From Texas-sized 2 Tiny House For Three
So, fun fact: double hung windows have different standard sizes than casement windows, at least where Jeld-Wen Tradition Plus aluminum clad wood windows are concerned.
Yesterday I thought it might have been an ordering fluke when I bought a casement, a double hung, and an awning window at Lowe’s and had to choose a slightly smaller size double hung than the rough openings we had while the other two styles had exact to 1/8″ accuracy with our measurements. The gal helping me had just transferred back to the windows section, so she admitted she was rusty with ordering. C’est la vie – we were going to make that one work since we were going to be reframing that window, the one for the kitchen, any way.

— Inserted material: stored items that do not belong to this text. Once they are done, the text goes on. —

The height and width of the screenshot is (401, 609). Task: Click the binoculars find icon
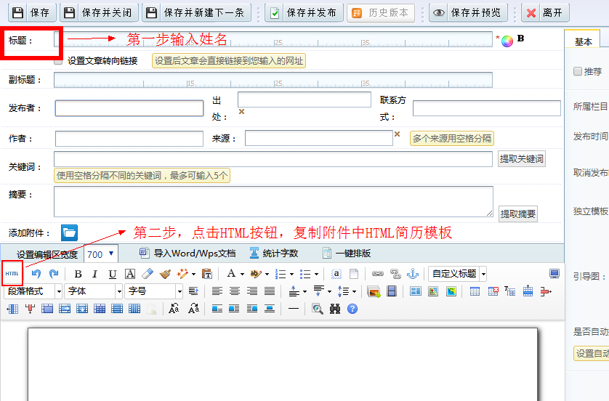335,309
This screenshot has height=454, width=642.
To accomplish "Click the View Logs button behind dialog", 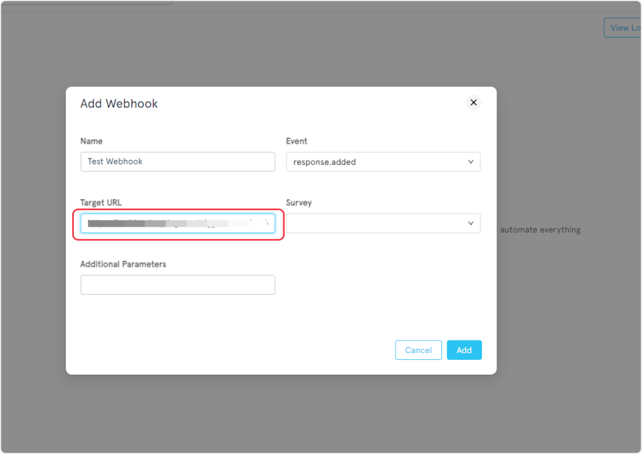I will click(622, 28).
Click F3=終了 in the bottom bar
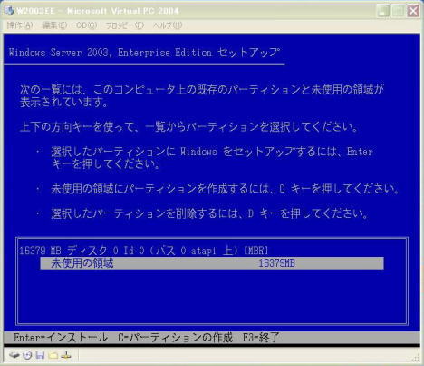 tap(261, 337)
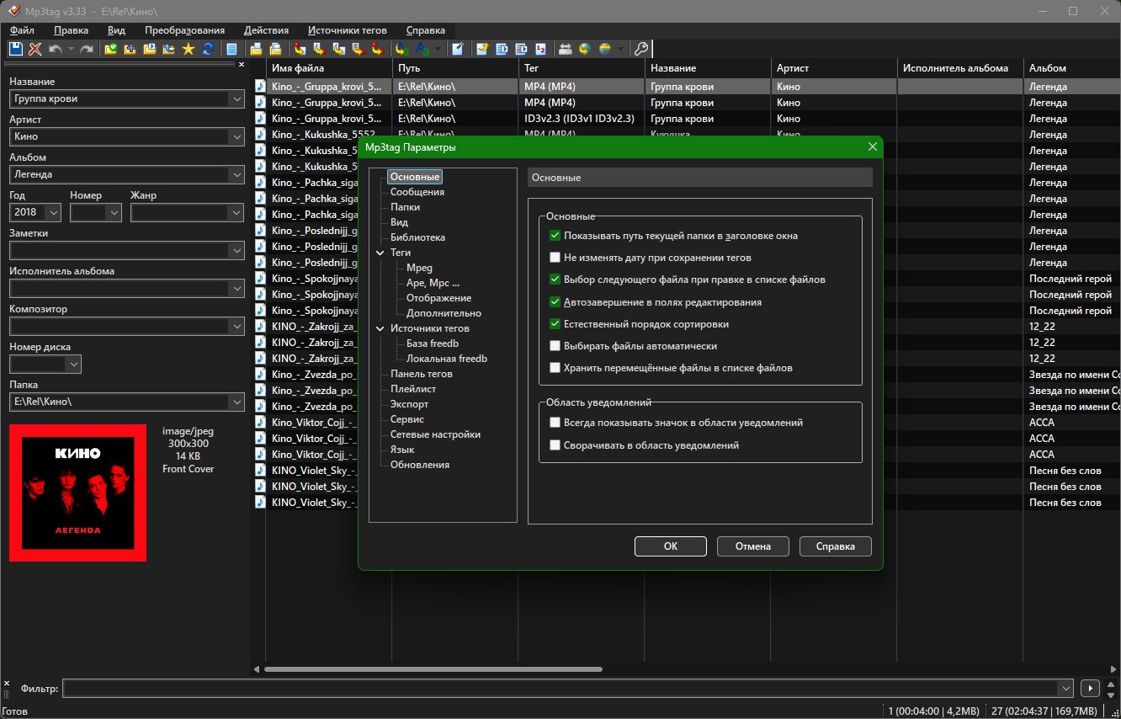
Task: Click the Кино album cover thumbnail
Action: tap(77, 493)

When I went to cancel the casement window and get another double hung one, however, I thought I’d have the gentleman helping me today see if he could fix the dimensional difference to the correct RO we have vs. the smaller size I ordered yesterday. Well, he was able to get the same RO as I provided him (24-3/4″w x 37″h for the nook and 24-7/8″w x 36-3/4″h for the kitchen = 24-3/4″w x 36-3/4″h RO), but that $336.30 STANDARD window I bought yesterday suddenly became a $421.57 CUSTOM window today. ACK! Look at the price comparison of these identical options with the 2 different rough opening measurements:
Anyway, I didn’t want to pony up the extra $85.27 per window (especially with the knowledge that I would be buying four more of them!), so I called Brandy to ask how difficult it would be to shrink our rough openings to accommodate the narrower windows. My thought would be to put a 1×4 piece of lumber on each side of the current 24-3/4″ RO to shrink them to 22-3/4″, which is within the parameters of fitting a 22-1/8″ RO window. He agreed that it was worth saving the $511.62 (!!!) we would pay to get an exact fit to the ROs we currently have by going slightly smaller and adjusting the ROs manually. I couldn’t agree more (that’s like getting a free window for Pete’s sake!), so I had the guy switch both double hung windows back to the standard RO size of 22-1/8″w x 36-3/4″h for $336.30 each.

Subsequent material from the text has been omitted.